Under normal circumstances, while one continues to pay off the home loan over the years, its value continues to rise and the ownership of your home always remains positive. However, when real estate prices drop, your home ownership turns negative. This can put you in some trouble because the bank or lender may ask you to provide more margins to make up for the decline in the property value. Keeping track of your home balance will ensure that you are not financially surprised.

Increase cash flow to prepay high-cost debt

This is a simple way to get around the debt trap. When there is a temporary influx of money such as capital gains from stock sales, an annual bonus or the sale of ancestral property, use this to prepay high-cost debts such as personal loans, credit cards, or auto loans.

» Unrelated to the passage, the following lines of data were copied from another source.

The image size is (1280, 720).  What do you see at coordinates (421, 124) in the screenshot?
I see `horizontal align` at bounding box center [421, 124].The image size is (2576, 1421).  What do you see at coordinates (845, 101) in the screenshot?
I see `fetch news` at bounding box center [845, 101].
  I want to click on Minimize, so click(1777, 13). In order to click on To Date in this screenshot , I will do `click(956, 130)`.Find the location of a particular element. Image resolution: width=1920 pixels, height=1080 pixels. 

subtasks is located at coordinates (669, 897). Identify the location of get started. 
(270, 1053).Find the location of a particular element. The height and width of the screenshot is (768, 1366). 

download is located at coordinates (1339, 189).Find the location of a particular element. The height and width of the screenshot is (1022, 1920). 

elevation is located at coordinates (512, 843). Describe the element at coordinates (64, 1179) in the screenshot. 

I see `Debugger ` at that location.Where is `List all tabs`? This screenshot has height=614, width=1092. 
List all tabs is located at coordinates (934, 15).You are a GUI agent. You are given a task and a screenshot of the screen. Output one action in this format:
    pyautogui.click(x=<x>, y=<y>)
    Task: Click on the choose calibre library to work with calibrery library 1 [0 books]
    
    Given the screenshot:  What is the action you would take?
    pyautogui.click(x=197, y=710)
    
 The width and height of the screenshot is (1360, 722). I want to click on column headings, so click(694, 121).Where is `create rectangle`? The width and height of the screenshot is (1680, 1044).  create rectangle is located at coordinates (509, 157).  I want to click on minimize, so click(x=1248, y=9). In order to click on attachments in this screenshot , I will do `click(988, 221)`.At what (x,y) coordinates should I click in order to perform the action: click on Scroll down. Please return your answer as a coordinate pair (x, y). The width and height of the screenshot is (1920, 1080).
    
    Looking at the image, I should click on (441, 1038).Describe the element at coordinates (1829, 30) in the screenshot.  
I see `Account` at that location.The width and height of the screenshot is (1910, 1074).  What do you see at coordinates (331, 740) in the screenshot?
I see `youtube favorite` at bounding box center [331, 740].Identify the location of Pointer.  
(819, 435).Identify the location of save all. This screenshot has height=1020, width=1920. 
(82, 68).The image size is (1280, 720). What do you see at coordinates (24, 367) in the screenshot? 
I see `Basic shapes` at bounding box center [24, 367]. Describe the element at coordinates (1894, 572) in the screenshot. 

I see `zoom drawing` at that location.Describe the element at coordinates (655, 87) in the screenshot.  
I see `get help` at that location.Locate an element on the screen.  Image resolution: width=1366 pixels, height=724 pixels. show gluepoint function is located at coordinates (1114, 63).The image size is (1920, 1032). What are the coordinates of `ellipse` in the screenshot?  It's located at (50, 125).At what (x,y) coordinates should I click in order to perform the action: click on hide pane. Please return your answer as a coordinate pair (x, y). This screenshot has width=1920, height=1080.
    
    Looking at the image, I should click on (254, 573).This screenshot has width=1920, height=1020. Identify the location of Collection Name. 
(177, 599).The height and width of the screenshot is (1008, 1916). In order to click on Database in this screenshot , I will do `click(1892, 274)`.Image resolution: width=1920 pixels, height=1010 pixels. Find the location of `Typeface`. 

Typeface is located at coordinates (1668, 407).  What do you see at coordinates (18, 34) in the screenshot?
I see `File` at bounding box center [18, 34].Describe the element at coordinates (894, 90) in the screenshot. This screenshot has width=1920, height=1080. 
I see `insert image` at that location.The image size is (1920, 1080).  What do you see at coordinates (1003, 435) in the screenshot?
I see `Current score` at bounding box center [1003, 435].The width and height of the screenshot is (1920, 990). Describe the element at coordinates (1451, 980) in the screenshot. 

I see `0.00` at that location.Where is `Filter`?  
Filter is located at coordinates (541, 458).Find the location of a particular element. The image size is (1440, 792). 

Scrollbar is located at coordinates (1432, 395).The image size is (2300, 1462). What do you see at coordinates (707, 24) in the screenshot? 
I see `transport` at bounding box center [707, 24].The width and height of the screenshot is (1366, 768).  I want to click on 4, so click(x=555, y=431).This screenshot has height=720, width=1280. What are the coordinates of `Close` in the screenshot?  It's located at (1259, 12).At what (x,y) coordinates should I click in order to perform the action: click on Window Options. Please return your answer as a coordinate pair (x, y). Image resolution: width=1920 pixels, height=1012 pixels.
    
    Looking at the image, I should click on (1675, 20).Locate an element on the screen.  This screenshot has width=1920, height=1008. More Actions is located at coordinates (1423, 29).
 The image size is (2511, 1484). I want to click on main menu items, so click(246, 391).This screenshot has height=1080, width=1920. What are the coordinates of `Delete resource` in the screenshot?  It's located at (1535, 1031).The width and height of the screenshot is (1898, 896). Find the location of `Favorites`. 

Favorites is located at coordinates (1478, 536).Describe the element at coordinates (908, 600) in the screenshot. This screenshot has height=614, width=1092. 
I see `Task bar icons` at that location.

When the higher interest rate loans are paid off, you are actually saving the extra amount that would have been for the higher interest fee.

Avoid impulsive spending

In the age of instant gratification, impulse spending has become the new norm. However, this is how people often fall into debt traps. Using credit cards or loans to buy a bigger house or a new car may seem very easy, but it leads you to fall into an unintended debt trap. So, think carefully before flaunting anything on credit.

Prioritize your needs by selecting essential, semi-essential, and nonessential items. This will reduce discretionary spending and help you live within your means. Ultimately, proper awareness of your income, financial obligations, and regular expenses can nip the risk of falling into a debt trap in the bud.